The Five stages of the housing bust

I'm sure most people know the five stages of grieving. Denial, Anger, Bargaining, Depression and Acceptance.

Let's apply this to a bear market shall we.

Remember late 06 and early 07? Remember the repeated calls of a bottom in the housing market? DENIAL

Now let's fast forward to summer and fall of 07. The market makes it's initial decline as the bear market gets underway. At this point no one could deny that housing had been in a bubble and that bubble had burst. Now the world started looking for a scapegoat to focus it's wrath on. Predatory lending seemed to be the convenient target. It was the mortgage lenders fault. Definitely not the fault of all these people buying multiple homes and lying about their incomes. Definitely not the fault of home owners extracting equity out of those homes to buy cars, big screen TV's and go on vacations. ANGER

Now the government has jumped into the fray with plans to fix these problems. First off lets just let the Fed monetize bad debt. Maybe banks will forgive part of the loans. Or the government will give the states money to prop up prices so people that made bad decisions won't have to pay for their mistake. Hell they bailed out Bear Stearns. BARGAINING

There are two stages still missing. We need to move on to depression. At some point the world will realize that these problems can't be quickly fixed.

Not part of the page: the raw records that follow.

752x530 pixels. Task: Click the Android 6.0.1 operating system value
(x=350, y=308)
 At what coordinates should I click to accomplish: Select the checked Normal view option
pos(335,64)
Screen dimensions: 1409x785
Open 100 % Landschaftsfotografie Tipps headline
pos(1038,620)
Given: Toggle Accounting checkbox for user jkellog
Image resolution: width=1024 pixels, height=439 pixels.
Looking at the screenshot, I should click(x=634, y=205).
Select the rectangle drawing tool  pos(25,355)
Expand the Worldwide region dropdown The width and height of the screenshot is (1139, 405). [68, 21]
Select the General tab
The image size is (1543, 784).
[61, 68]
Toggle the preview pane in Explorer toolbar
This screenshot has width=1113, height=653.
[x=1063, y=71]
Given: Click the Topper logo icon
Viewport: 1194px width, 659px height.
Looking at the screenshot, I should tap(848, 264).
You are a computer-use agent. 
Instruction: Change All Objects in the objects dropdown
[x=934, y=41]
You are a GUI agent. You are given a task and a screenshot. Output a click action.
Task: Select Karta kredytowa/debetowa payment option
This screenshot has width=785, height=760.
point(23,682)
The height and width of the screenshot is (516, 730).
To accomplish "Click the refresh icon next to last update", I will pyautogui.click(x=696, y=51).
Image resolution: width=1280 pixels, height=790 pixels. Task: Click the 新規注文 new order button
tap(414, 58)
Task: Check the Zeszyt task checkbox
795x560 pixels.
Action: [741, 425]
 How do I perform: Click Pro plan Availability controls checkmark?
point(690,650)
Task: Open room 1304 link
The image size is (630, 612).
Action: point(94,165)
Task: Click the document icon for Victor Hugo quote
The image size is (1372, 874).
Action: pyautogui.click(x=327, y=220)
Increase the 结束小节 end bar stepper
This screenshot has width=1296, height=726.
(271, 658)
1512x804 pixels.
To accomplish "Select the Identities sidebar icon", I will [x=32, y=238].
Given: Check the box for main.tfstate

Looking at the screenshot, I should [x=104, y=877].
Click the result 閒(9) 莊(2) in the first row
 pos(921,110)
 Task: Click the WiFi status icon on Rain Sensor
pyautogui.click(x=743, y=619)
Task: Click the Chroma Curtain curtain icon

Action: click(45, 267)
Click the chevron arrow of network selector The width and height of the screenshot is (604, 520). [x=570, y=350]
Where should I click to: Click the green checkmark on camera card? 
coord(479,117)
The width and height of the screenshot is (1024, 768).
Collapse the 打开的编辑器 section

It's going to eventually dawn on investors that in the end these people are going to have to face up to the fact that this bear market is going to play out till the end no matter what the government does. People are going to have to suffer the consequences of their actions. DEPRESSION

Finally the market will realize that there's no way around this and it will accept the fact that the cleansing process is necessary and once it's over the world can start fresh again. ACCEPTANCE

Then and only then will the secular bear market be over. We are just now transitioning from anger into bargaining. Despite the 3 month rally the housing collapse and credit bubble deflation is no where near done yet.